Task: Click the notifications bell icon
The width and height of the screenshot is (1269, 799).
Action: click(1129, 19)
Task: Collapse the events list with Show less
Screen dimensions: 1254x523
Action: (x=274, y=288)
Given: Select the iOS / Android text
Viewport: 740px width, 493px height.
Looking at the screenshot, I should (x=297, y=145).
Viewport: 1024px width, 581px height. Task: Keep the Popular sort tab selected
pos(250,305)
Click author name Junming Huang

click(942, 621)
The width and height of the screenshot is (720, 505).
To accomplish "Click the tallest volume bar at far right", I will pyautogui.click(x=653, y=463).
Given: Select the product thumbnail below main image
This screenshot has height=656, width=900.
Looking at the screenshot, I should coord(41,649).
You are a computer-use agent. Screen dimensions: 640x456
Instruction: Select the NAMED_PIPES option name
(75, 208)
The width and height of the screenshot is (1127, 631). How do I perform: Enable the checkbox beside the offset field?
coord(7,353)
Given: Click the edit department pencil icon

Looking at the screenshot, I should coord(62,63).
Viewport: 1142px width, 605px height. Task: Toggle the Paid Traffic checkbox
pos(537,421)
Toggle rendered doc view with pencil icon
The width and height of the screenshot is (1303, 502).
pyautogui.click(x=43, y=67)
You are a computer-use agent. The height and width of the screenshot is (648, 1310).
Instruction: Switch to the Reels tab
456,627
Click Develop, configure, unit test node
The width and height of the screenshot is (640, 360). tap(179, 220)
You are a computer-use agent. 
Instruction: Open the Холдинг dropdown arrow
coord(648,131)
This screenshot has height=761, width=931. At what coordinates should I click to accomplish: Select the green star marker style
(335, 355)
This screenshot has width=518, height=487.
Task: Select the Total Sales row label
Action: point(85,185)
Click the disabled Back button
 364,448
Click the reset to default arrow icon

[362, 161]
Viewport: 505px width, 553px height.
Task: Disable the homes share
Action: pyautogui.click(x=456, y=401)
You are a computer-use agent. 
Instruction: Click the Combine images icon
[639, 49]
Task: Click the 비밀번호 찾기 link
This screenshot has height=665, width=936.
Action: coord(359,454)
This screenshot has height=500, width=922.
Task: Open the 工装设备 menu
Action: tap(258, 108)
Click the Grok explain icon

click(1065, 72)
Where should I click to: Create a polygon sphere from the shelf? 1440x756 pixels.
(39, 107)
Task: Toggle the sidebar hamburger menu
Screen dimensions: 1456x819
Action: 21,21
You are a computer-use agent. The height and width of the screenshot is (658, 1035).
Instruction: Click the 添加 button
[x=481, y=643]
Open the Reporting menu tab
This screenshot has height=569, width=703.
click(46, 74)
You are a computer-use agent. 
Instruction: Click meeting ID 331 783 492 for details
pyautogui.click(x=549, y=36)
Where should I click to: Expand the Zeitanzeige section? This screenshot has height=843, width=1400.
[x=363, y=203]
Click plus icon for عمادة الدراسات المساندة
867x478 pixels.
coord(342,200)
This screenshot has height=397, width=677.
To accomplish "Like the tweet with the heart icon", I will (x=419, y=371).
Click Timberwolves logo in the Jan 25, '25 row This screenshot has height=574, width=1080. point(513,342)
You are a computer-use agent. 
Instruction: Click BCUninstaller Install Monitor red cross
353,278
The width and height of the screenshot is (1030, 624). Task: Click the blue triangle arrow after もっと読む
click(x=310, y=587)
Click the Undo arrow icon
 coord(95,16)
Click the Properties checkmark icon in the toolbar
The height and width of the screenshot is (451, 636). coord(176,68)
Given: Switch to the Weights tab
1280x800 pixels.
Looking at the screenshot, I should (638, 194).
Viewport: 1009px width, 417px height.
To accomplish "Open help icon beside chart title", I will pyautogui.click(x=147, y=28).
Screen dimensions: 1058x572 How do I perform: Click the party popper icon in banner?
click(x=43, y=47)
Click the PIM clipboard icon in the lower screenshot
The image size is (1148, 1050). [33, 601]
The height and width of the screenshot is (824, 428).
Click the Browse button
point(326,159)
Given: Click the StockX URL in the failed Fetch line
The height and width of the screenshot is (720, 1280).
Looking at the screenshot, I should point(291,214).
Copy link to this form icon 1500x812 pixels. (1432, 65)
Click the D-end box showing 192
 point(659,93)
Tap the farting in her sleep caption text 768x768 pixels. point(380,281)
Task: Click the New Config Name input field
______
* **Aim of the task**:
All entries must be given again exactly.

* **Answer space**:
Task: Click the notifications bell icon
The width and height of the screenshot is (1269, 799).
Action: click(1129, 19)
Task: Collapse the events list with Show less
Screen dimensions: 1254x523
Action: (x=274, y=288)
Given: Select the iOS / Android text
Viewport: 740px width, 493px height.
Looking at the screenshot, I should (x=297, y=145).
Viewport: 1024px width, 581px height. Task: Keep the Popular sort tab selected
pos(250,305)
Click author name Junming Huang

click(942, 621)
The width and height of the screenshot is (720, 505).
To accomplish "Click the tallest volume bar at far right", I will pyautogui.click(x=653, y=463).
Given: Select the product thumbnail below main image
This screenshot has height=656, width=900.
Looking at the screenshot, I should coord(41,649).
You are a computer-use agent. Screen dimensions: 640x456
Instruction: Select the NAMED_PIPES option name
(75, 208)
The width and height of the screenshot is (1127, 631). How do I perform: Enable the checkbox beside the offset field?
coord(7,353)
Given: Click the edit department pencil icon

Looking at the screenshot, I should coord(62,63).
Viewport: 1142px width, 605px height. Task: Toggle the Paid Traffic checkbox
pos(537,421)
Toggle rendered doc view with pencil icon
The width and height of the screenshot is (1303, 502).
pyautogui.click(x=43, y=67)
You are a computer-use agent. The height and width of the screenshot is (648, 1310).
Instruction: Switch to the Reels tab
456,627
Click Develop, configure, unit test node
The width and height of the screenshot is (640, 360). tap(179, 220)
You are a computer-use agent. 
Instruction: Open the Холдинг dropdown arrow
coord(648,131)
This screenshot has height=761, width=931. At what coordinates should I click to accomplish: Select the green star marker style
(335, 355)
This screenshot has width=518, height=487.
Task: Select the Total Sales row label
Action: point(85,185)
Click the disabled Back button
 364,448
Click the reset to default arrow icon

[362, 161]
Viewport: 505px width, 553px height.
Task: Disable the homes share
Action: pyautogui.click(x=456, y=401)
You are a computer-use agent. 
Instruction: Click the Combine images icon
[639, 49]
Task: Click the 비밀번호 찾기 link
This screenshot has height=665, width=936.
Action: coord(359,454)
This screenshot has height=500, width=922.
Task: Open the 工装设备 menu
Action: tap(258, 108)
Click the Grok explain icon

click(1065, 72)
Where should I click to: Create a polygon sphere from the shelf? 1440x756 pixels.
(39, 107)
Task: Toggle the sidebar hamburger menu
Screen dimensions: 1456x819
Action: 21,21
You are a computer-use agent. The height and width of the screenshot is (658, 1035).
Instruction: Click the 添加 button
[x=481, y=643]
Open the Reporting menu tab
This screenshot has height=569, width=703.
click(46, 74)
You are a computer-use agent. 
Instruction: Click meeting ID 331 783 492 for details
pyautogui.click(x=549, y=36)
Where should I click to: Expand the Zeitanzeige section? This screenshot has height=843, width=1400.
[x=363, y=203]
Click plus icon for عمادة الدراسات المساندة
867x478 pixels.
coord(342,200)
This screenshot has height=397, width=677.
To accomplish "Like the tweet with the heart icon", I will (x=419, y=371).
Click Timberwolves logo in the Jan 25, '25 row This screenshot has height=574, width=1080. point(513,342)
You are a computer-use agent. 
Instruction: Click BCUninstaller Install Monitor red cross
353,278
The width and height of the screenshot is (1030, 624). Task: Click the blue triangle arrow after もっと読む
click(x=310, y=587)
Click the Undo arrow icon
 coord(95,16)
Click the Properties checkmark icon in the toolbar
The height and width of the screenshot is (451, 636). coord(176,68)
Given: Switch to the Weights tab
1280x800 pixels.
Looking at the screenshot, I should (638, 194).
Viewport: 1009px width, 417px height.
To accomplish "Open help icon beside chart title", I will pyautogui.click(x=147, y=28).
Screen dimensions: 1058x572 How do I perform: Click the party popper icon in banner?
click(x=43, y=47)
Click the PIM clipboard icon in the lower screenshot
The image size is (1148, 1050). [33, 601]
The height and width of the screenshot is (824, 428).
Click the Browse button
point(326,159)
Given: Click the StockX URL in the failed Fetch line
The height and width of the screenshot is (720, 1280).
Looking at the screenshot, I should point(291,214).
Copy link to this form icon 1500x812 pixels. (1432, 65)
Click the D-end box showing 192
 point(659,93)
Tap the farting in her sleep caption text 768x768 pixels. point(380,281)
Task: Click the New Config Name input field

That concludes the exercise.